Die Begattung der Königin vollzieht sich nicht im stillen Kämmerlein irgendwo in einer dunklen Ecke des Bienenstocks. Nein, der Akt (besser: die Vereinigungen, denn es sind mehrere) geschieht nur bei voll angeschaltetem Licht. Die Sonne bestrahlt das Ritual mit all ihrer Kraft. Hoch oben nimmt die Königin nur von den Drohnen Samen entgegen, die es in ihre Lichtsphäre geschafft haben. Und das sind die stärksten, vitalsten, aktivsten Vertreter ihres eher erdhaften Naturells.
Was geschieht danach? Die Drohnen, die bis zur (und in der) Königin gekommen sind, haben ihre Lebensaufgabe erfüllt – sie sterben. Die Königin aber kehrt mit einem riesigen Vorrat genetischer Vielfalt in ihren Stock zurück, der bis zu ihrem Lebensende ausreicht und für all ihre Nachkommen und damit für das Reifen ihres Volkes sorgt.
Der Bienenstock ist kein lichtvoller Palast, jedenfalls scheint es so. Das Wort „stockdunkel“ ist allen Menschen geläufig und oft auch unheimlich, wenn dieser Zustand in der technisierten Welt erlebt wird.
Für die lichthaften Bienen jedoch ist die absolute Dunkelheit die Heimat ihrer Wahl. So sehr sie mit der Sonne verbunden sind, so sehr brauchen sie auch das Dunkle ihres Stockes. In dieser Finsternis (aus menschlicher Sicht) schaffen die Bienen Wunder: Sie bauen ihre Vorratskammern, ihre Wiegen für den Nachwuchs, ihre Arbeits- und Tanzfläche, ihren Leib aus sich heraus. Sie produzieren aus lichthafter Nahrung, die mit körpereigenen Stoffen vermengt wird, flüssiges Gold, für das sie seit Urzeiten von Menschen und Tieren ausgeräubert werden.
Es gibt Stimmen, die behaupten, dass es im Bienenstock gar nicht dunkel ist – sondern dass dieser Eindruck lediglich durch unser Alltagsbewusstsein entsteht. Die Königin soll die Lichtquelle des Stockes sein. Sie soll so stark leuchten, dass sie das Innere komplett erhellt. Sie soll die Bienen durch ihren Glanz magnetisch anziehen.
Was ist nun die Wahrheit? Diesen Gedanken hänge ich am heutigen Herbstmorgen nach... Gibt es nur das, was ich mit meinen geschulten Wahrnehmungsorganen erkenne? Oder existiert noch eine Anderswelt – gleichberechtigt neben der sogenannten Realität?

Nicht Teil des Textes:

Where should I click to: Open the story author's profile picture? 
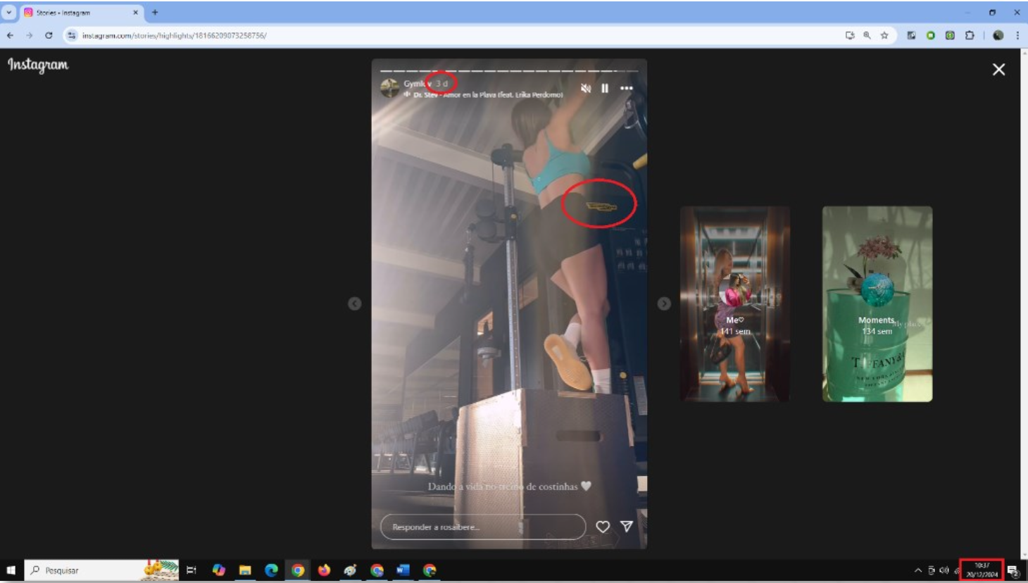pos(390,88)
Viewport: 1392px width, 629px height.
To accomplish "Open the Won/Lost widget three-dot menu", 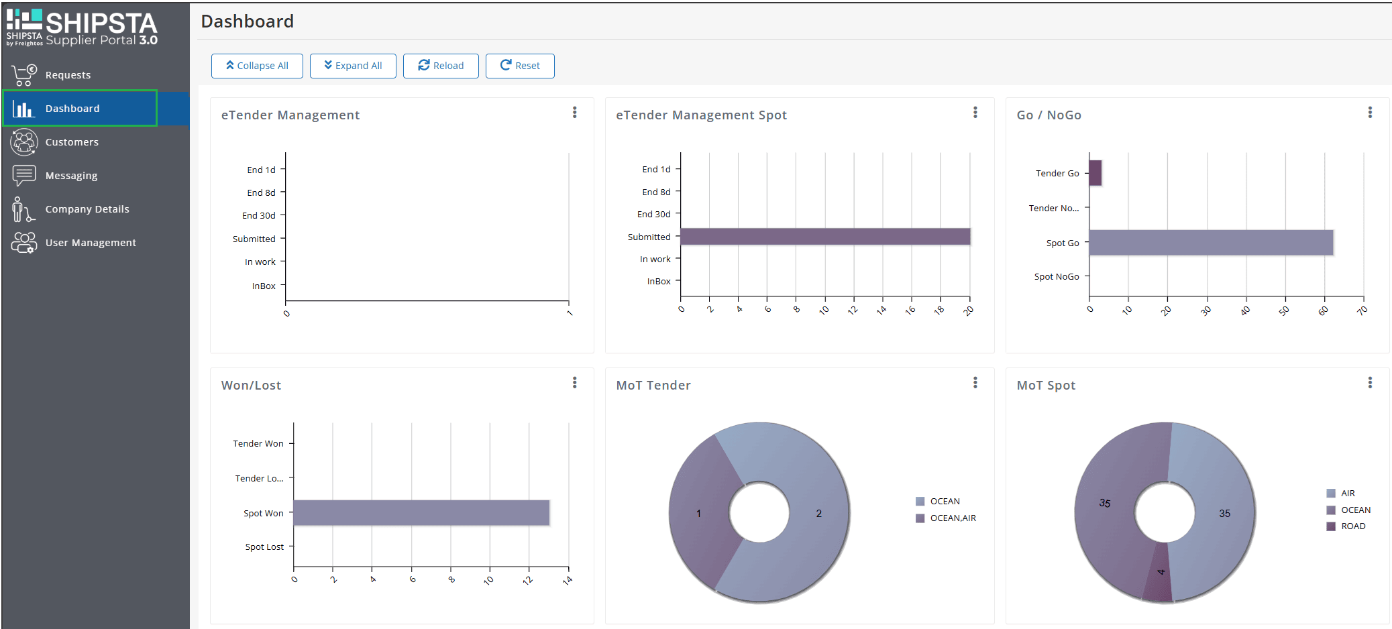I will click(575, 383).
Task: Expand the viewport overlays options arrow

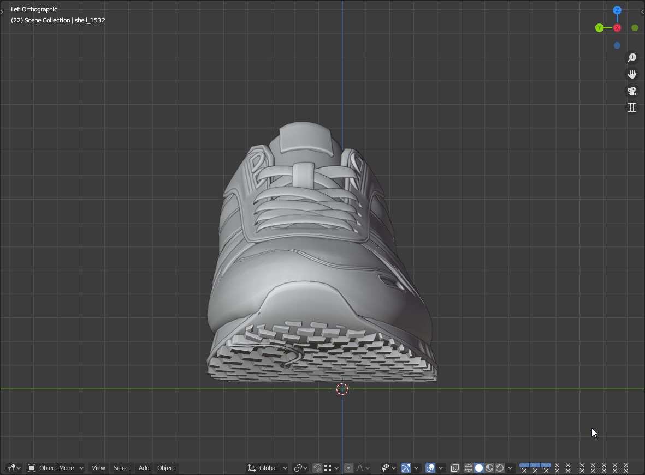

Ich bin den Bienen sehr dankbar: Sie sind es, die mich mitnehmen auf eine Reise in zwei Welten – egal, wie wir diese Welten bezeichnen: „hell und dunkel“, „Licht und Schatten“, „Realität und Fantasie“. Die Bienen lehren mich noch mehr Erd- und Naturverbundenheit und eröffnen mir gleichzeitig ungeahnte Räume.